When you’re clocking up the miles, your feet are working extra hard, so give them some extra TLC with our foot care guide.
Sensitive soles? Tough skin on your tootsies? Pounding the pavement can wreak havoc on your feet and make training a painful experience. Here’s our guide to beating the most common runner’s ailments and revitalising your feet.
The problem: black toenails
This is the result of ill-fitting footwear (too tight or too small), which causes your toes to rub against the front of your trainers. If your nails are repeatedly pushed against the nail bed, bruising appears under the nail. Your toenails, especially your big toenail, may grow back yellow and thick afterwards, due to increased keratin production.
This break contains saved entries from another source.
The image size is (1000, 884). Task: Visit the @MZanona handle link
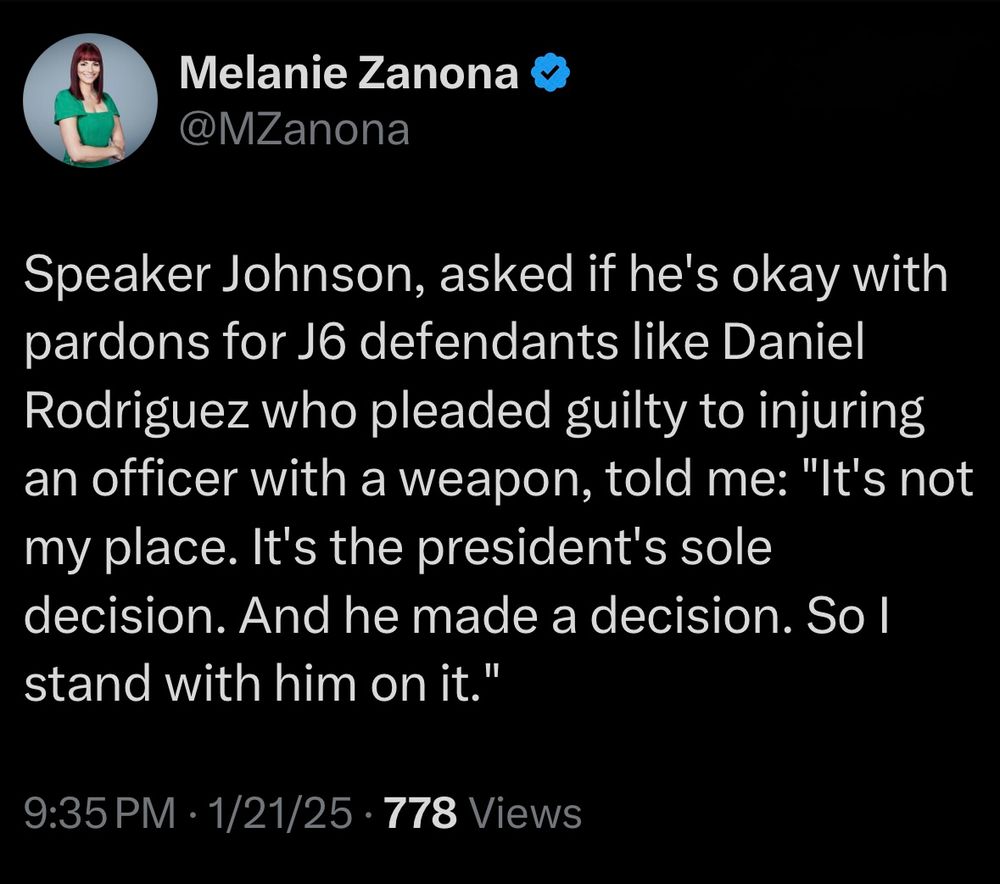(295, 130)
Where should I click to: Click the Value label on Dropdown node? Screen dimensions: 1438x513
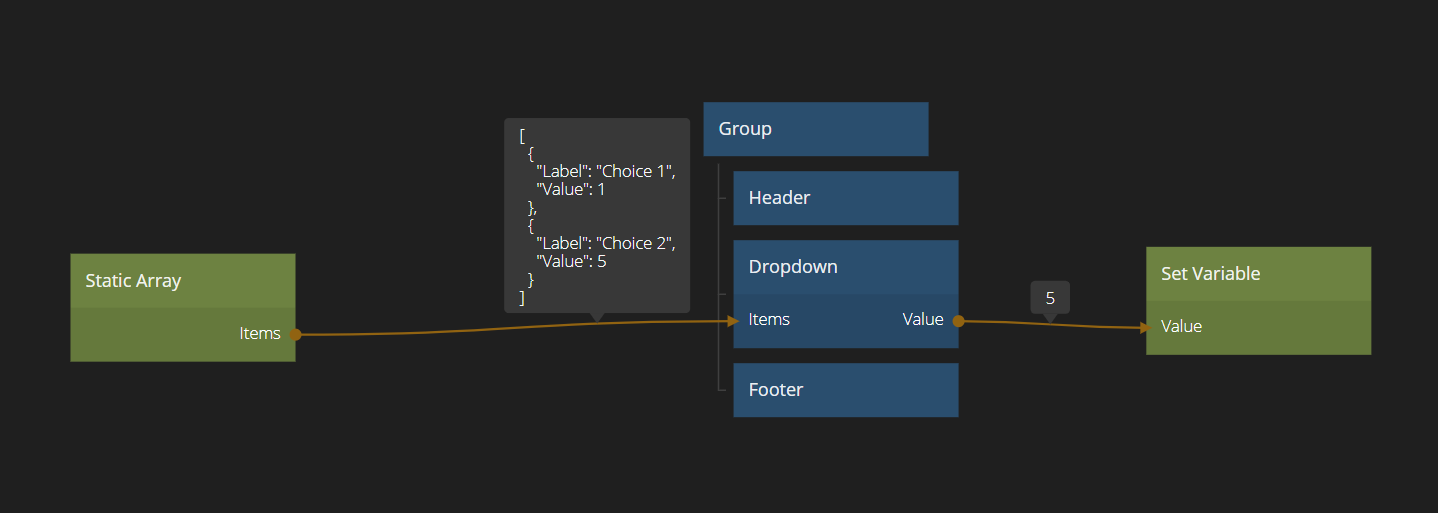pyautogui.click(x=923, y=320)
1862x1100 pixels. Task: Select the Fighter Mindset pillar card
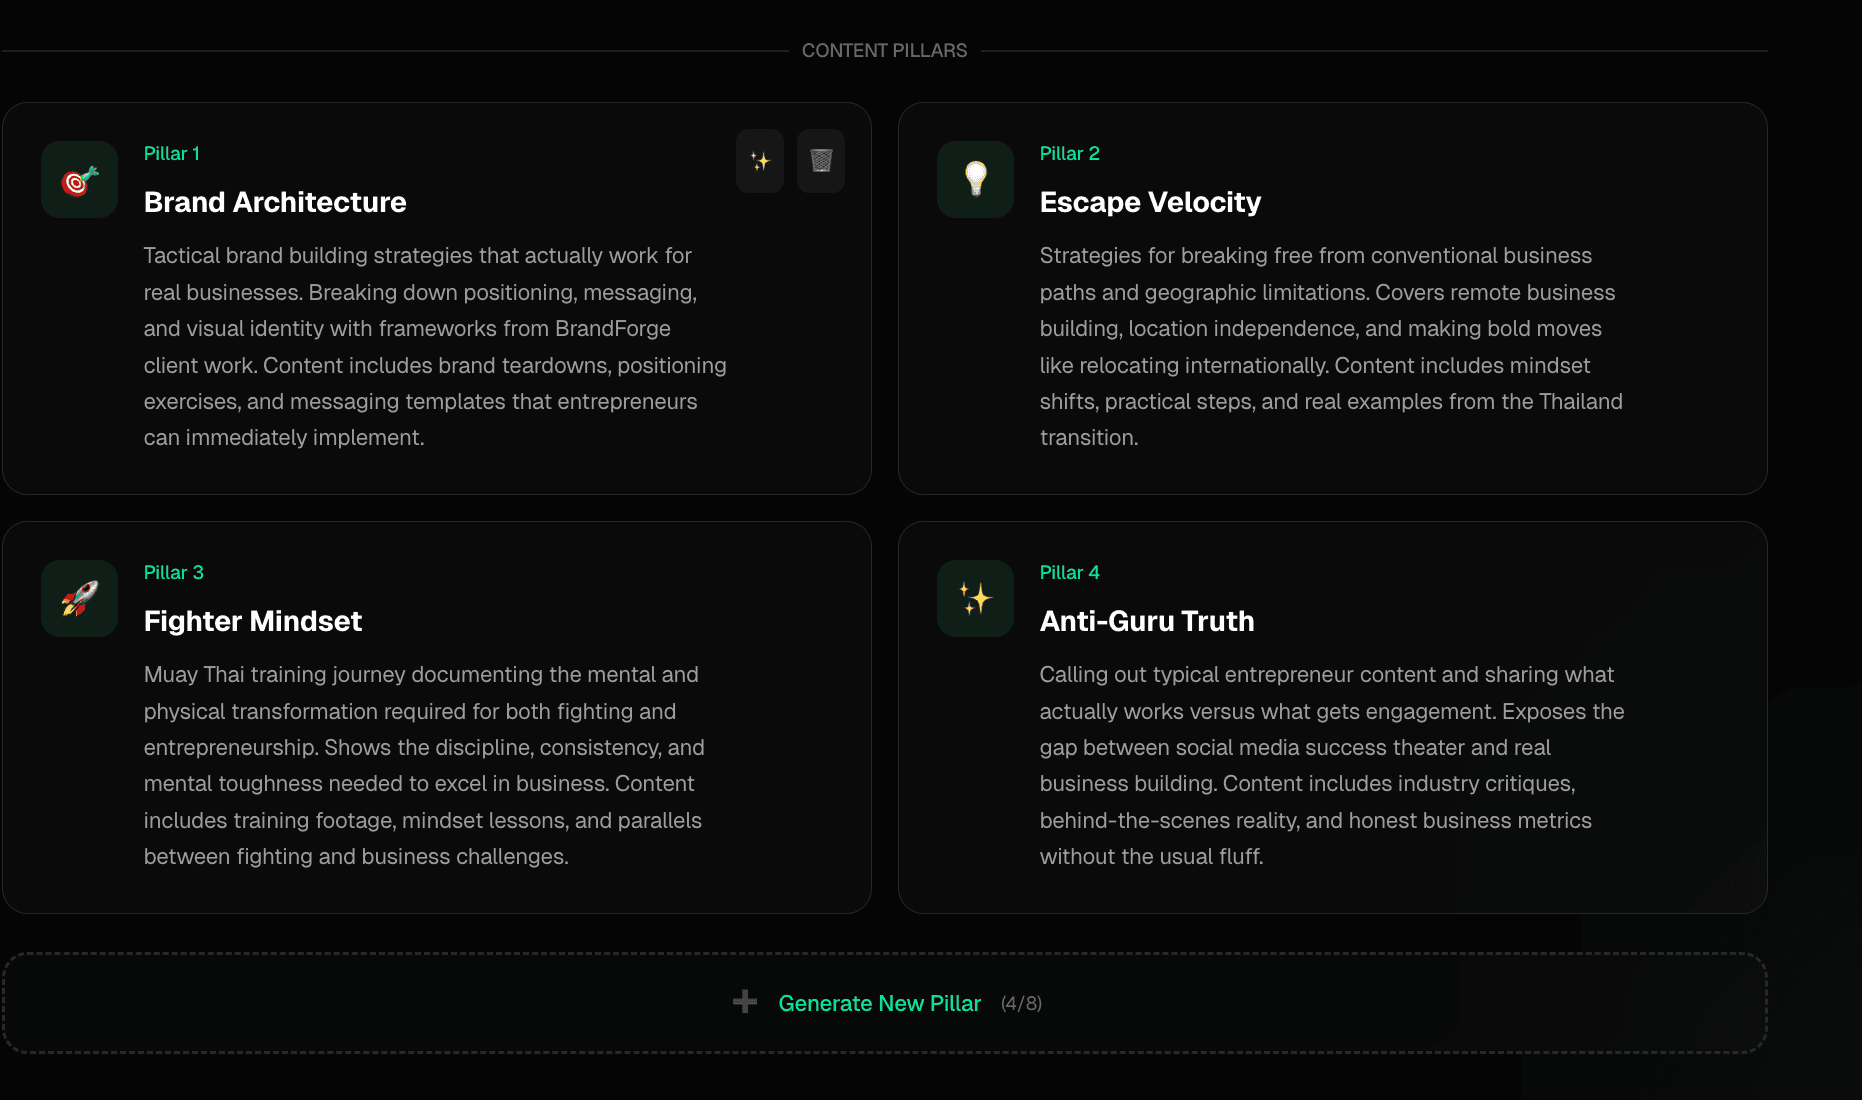coord(438,715)

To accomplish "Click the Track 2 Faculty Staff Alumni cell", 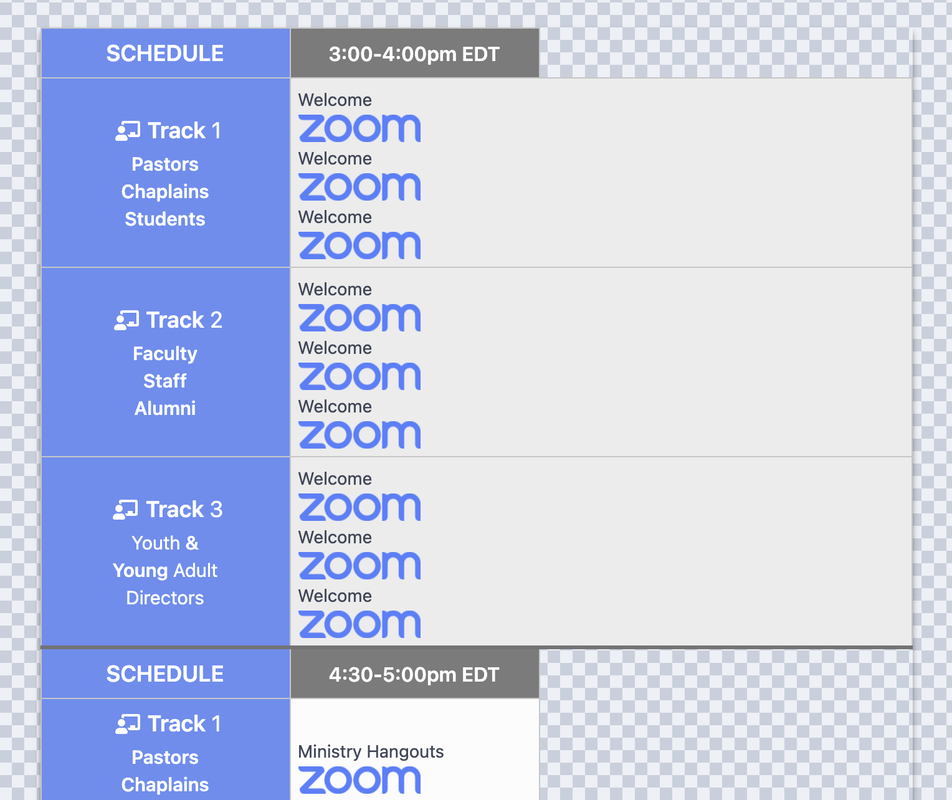I will (x=165, y=362).
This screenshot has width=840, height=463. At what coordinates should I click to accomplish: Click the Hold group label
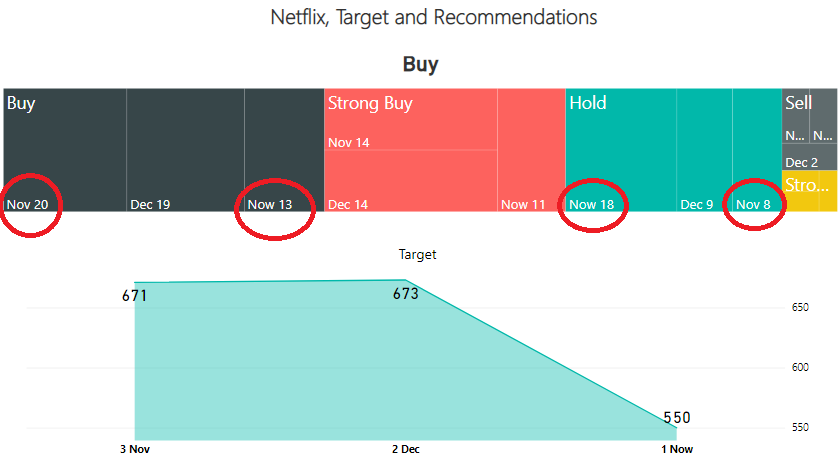coord(588,102)
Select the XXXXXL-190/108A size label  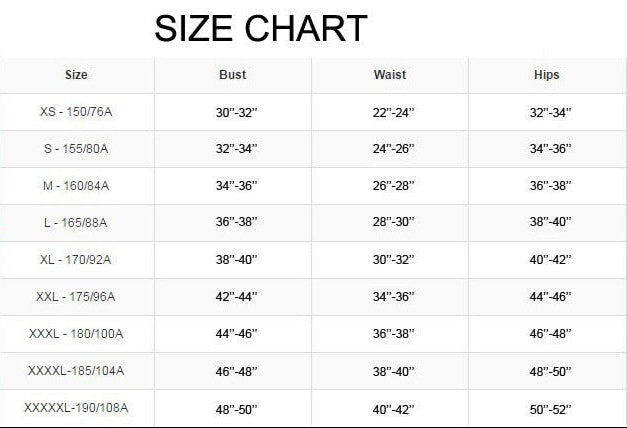point(76,407)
The solution: Tackle tough toenails after a bath or shower when they’re soft. ‘Cut nails straight across, leaving the sides of the nail still visible above the skin to prevent in-growing toenails,’ says podiatrist Michael Harrison-Blount. Soak your feet in a bowl of warm water with half a cup of Epsom salts to relieve pain, soften skin and kill bacteria. Rub a vitamin E-enriched cuticle oil into the nails to nourish the nail bed. If the pain from black toenails is severe, and you have the courage, it might be necessary to puncture the nail with a sterilised needle to release the pressure. Apply antiseptic cream afterwards to avoid infection.
The problem: calloused skin
‘Hard skin and callouses are often caused by excessive stress or friction on your foot, so they tend to form on the heel, side and ball of the foot,’ says Harrison-Blount. Hard skin can make your feet less flexible, and it can be uncomfortable when you’re running.
The solution: ‘Moisturise and exfoliate your feet on a daily basis to prevent hard skin and callouses forming,’ says Harrison-Blount. A little toughened skin will actually protect your feet against blisters. If you go for a pedicure, don’t let the therapist remove this, ask them to exfoliate your feet instead. ‘Hard skin can be gradually removed with a foot file, and applying an intensive moisturiser will keep skin soft,’ says Harrison-Blount. Visit a chiropodist if the hard skin on your feet is cracked or painful.
The problem: blisters
‘Blisters are the result of friction which causes the upper layers of skin to rupture, forming a pocket that fills with liquid,’ says Harrison-Blount. Blisters can be very painful and can stop you training. When your feet are sweaty and damp inside ill-fitting shoes, this is the perfect environment for a blister to form.
The solution: ‘Do not break the skin of a blister,’ warns Harrison-Blount. ‘Blister plasters will help them heal, while forming a second skin that repels water, dirt and bacteria. Treat an open blister by cleaning with soap and water; cover it with an antiseptic ointment before using a protective soft-gel dressing.’ To prevent blisters occurring, avoid cotton socks as they retain moisture. Synthetic, double-layer sports socks are the best. A good runner’s tip is to smother your feet in Vaseline before putting your socks on to reduce friction.